Methods: Patients undergoing thoracic surgery were classified into two groups: those who did (group A, n=8) and those who did not (group N, n=8) receive atropine. After a double lumen tube was placed endotracheally, mechanical ventilation of both lungs (BLV) was established at 18 min−1 while under isoflurane anesthesia. Electrocardiogram, systolic arterial pressure (SAP), and inspiratory flow (Finsp) were digitally recorded as follows: awake before anesthesia; BLV after anesthesia; BLV after intravenous 10 µg kg−1 of atropine (group A) or not (group N); left OLV; and right OLV. Power spectral analyses of heart rate (HR) and SAP were computed by determining low-(LF, 0.04–0.15 Hz) and high-frequency (HF, 0.15–0.40 Hz) components, and impulse response analysis was executed among HR, SAP, and Finsp. Impulse responses were assessed by the maximum values in the time domain.

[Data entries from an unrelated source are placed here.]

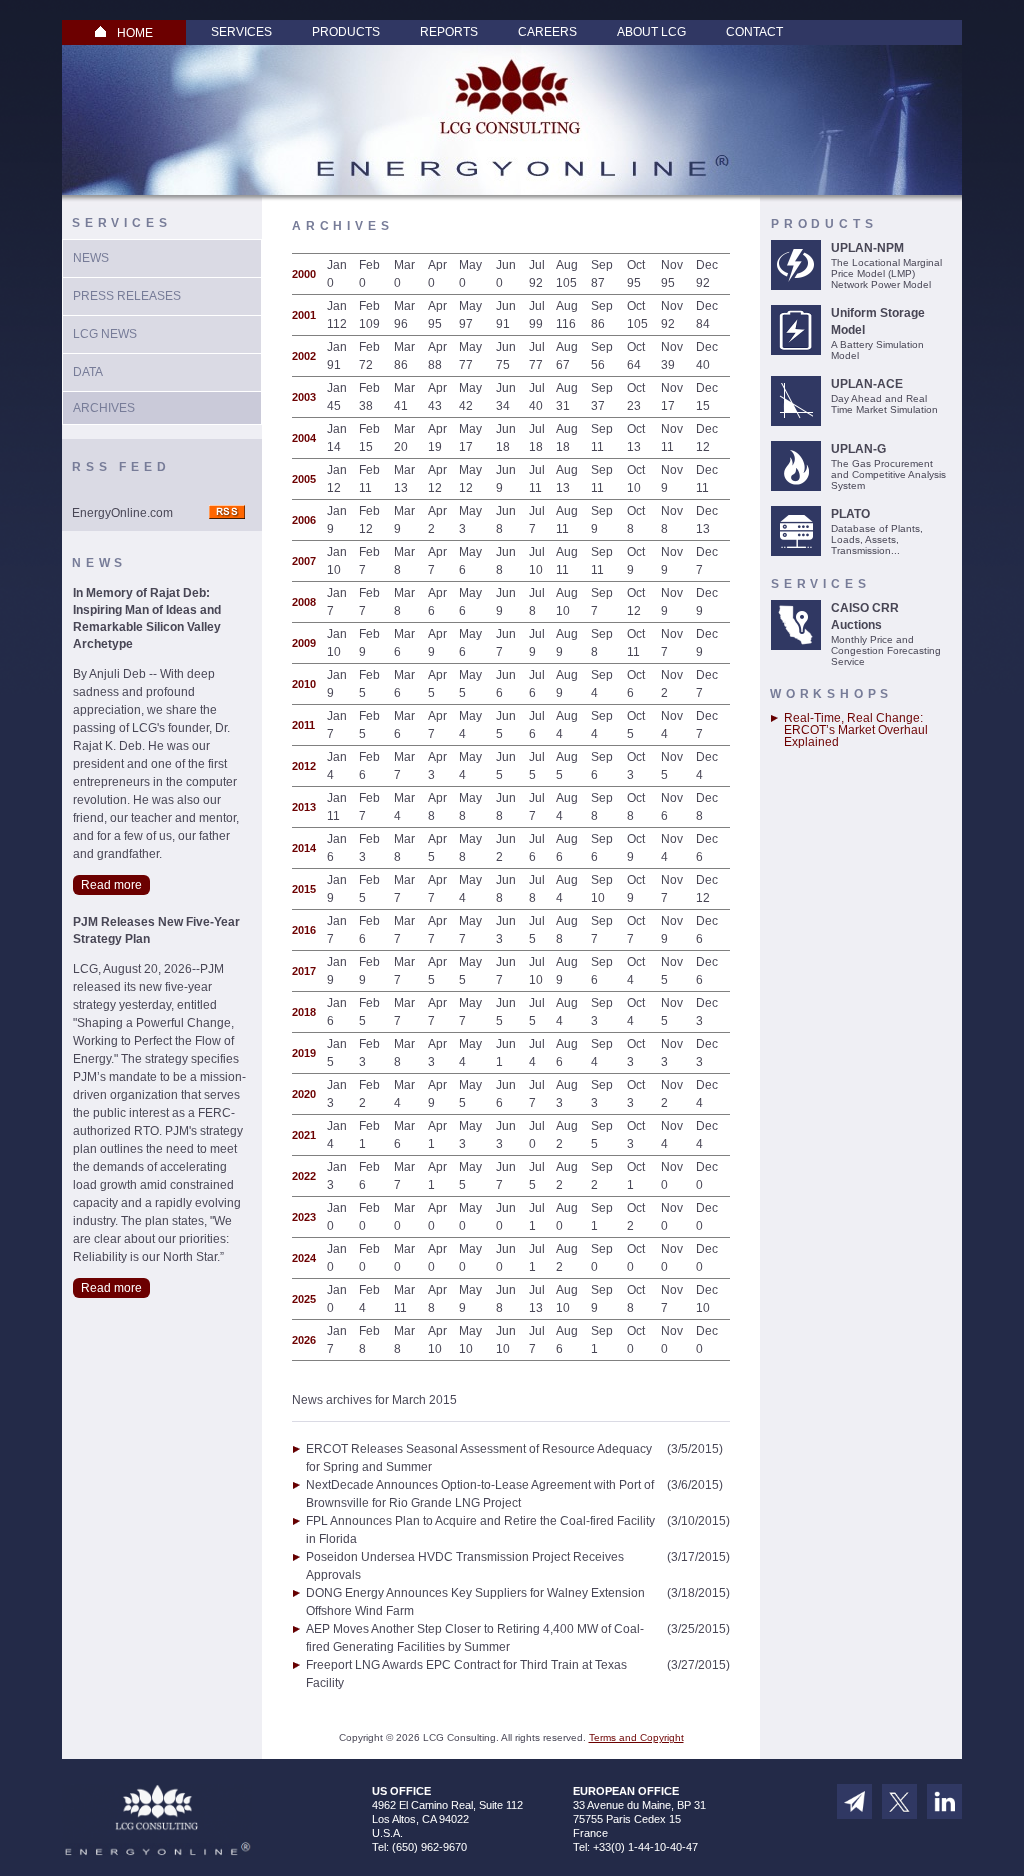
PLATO (850, 514)
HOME (135, 33)
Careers (547, 32)
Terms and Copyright (636, 1737)
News (91, 258)
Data (88, 372)
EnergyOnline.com (122, 513)
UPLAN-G (858, 449)
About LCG (651, 32)
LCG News (105, 334)
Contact (754, 32)
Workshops (831, 694)
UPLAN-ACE (867, 384)
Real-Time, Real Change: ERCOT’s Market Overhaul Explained (856, 730)
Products (346, 32)
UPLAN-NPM (867, 248)
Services (241, 32)
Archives (104, 408)
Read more (111, 885)
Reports (449, 32)
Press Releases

Results: In frequency domain analysis, atropine depressed LF and LF/HF but not HF in HR variability, while no difference was observed between right OLV and left OLV. The heart rate to SAP impulse response was maintained at a significantly higher level in group A than in group N (905±360 vs. 425±375 mmHg beats−1min−1) at right OLV. A significant difference was also observed between left and right OLV within group N.
Conclusion: Impulse response analysis demonstrated that there is a greater effect on autonomic nervous system modulation during right OLV than in left OLV, which mainly results from a parasympathetic neural linkage origin.